The issue isn't storage requirements; the issue is that, in the environments where this algorithm is useful, random access to the storage device is orders of magnitude slower than sequential access. Think magnetic tape in 1986, or today's spinning rust hard drives that take relatively forever to "seek", or even RAM being accessed sequentially, allowing the CPU to speculatively pre-fetch cache lines in burst-mode.

Using Vitter's algorithm for generating the random numbers in order, one at a time, lets you do a single, serial pass through the 2^64 records on said device, streaming out the selected records sequentially.

If instead you generate your 2^63 random numbers out of order, you'll have to do at least 2^63 random writes one way or another.
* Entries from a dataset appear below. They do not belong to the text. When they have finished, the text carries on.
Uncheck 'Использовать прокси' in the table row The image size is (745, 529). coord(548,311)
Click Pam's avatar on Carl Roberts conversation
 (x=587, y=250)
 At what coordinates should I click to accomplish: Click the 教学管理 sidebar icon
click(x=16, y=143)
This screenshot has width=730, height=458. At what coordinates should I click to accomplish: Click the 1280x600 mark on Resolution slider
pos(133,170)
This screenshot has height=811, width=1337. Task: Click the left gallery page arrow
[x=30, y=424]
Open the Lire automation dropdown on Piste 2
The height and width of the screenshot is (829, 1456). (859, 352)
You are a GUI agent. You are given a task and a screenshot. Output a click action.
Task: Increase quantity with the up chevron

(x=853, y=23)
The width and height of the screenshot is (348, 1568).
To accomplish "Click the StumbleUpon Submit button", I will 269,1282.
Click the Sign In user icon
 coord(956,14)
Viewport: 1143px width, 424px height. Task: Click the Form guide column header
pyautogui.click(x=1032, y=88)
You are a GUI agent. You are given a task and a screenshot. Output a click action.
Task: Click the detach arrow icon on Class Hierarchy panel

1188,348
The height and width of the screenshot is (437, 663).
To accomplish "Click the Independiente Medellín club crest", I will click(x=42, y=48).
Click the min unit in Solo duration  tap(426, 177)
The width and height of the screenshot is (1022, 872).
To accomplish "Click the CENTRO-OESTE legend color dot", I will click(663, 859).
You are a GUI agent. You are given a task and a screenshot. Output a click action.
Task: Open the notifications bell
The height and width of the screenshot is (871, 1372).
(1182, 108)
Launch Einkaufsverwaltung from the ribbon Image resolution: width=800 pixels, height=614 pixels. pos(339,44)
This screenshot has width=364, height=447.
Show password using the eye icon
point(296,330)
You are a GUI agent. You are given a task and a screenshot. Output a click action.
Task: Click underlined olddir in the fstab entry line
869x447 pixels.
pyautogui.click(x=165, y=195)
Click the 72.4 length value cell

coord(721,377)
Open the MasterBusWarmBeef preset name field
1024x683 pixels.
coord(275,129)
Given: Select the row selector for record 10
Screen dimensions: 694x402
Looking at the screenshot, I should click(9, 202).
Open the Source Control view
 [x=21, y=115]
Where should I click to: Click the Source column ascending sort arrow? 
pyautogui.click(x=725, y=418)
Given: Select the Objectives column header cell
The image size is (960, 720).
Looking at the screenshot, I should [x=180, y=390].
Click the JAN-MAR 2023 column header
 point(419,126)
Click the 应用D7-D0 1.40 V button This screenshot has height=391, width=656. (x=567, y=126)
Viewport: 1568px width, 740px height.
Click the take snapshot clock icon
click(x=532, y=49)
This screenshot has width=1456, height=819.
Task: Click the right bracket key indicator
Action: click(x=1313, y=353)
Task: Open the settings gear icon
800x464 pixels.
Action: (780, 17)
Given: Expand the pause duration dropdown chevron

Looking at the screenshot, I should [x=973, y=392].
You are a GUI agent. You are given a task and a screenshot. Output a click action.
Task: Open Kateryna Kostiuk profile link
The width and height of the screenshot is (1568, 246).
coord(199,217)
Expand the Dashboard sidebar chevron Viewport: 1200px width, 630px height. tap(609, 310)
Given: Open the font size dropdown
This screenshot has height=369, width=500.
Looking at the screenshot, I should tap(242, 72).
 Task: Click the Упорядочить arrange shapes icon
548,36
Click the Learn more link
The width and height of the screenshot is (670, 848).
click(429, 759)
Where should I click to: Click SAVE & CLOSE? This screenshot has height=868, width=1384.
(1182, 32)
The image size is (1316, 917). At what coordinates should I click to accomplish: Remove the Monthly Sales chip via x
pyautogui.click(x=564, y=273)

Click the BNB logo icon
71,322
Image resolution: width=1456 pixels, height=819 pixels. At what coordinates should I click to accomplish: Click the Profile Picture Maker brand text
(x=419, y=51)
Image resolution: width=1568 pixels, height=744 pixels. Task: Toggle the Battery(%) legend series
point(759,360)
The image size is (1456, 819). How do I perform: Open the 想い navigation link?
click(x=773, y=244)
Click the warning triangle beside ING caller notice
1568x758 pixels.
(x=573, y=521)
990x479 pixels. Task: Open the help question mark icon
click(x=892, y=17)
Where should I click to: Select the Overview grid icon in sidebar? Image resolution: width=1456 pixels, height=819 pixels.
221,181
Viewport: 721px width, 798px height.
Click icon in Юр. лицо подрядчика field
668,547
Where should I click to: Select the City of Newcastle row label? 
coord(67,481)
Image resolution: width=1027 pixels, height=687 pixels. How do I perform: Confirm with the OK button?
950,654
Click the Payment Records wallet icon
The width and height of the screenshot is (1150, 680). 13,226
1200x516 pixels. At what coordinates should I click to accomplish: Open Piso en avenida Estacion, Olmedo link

Even if you have an extra exabyte to do these writes into (and don't mind waiting to generate all 2^63 of them before outputting the first one), it will take a prohibitively long time to do, since it's not sequential writing.

That's the motivation behind this algorithm; if the characteristics of your exabyte-scale storage device are not "sequential = fast / random = orders-of-magnitude-slower", then it may not be of interest.

tripzilch · on Sept 16, 2019

No if you generate them out of order, you can just use a permutation function and have zero memory requirements.

This algorithm is only fast given that sequential access is much faster than random access (and you don't need your output shuffled).

codebje · on Sept 13, 2019

You can't naively store 2^63 indices, else you'll get exponential run time to insert or lookup.

Using a random access memory structure like a binary tree gives you logarithmic run time, but for a 64-bit index and 64-bit pointers will cost you 3x the space, so now your index is larger than your source data.

And since you probably don't have random access memory, but instead have random block access, you'll need to use something like a b-tree to avoid getting destroyed by seek times, and this has a further space overhead - you're now more like 6-8 times larger than the source data.

You may as well merge sort the 64-bit source data (indices) at O(nlogn) time and constant space costs.

saagarjha · on Sept 13, 2019

It might be easy to generate and output the 2^64 data points, because you can throw them away. With 2^63 indices you need to keep them around.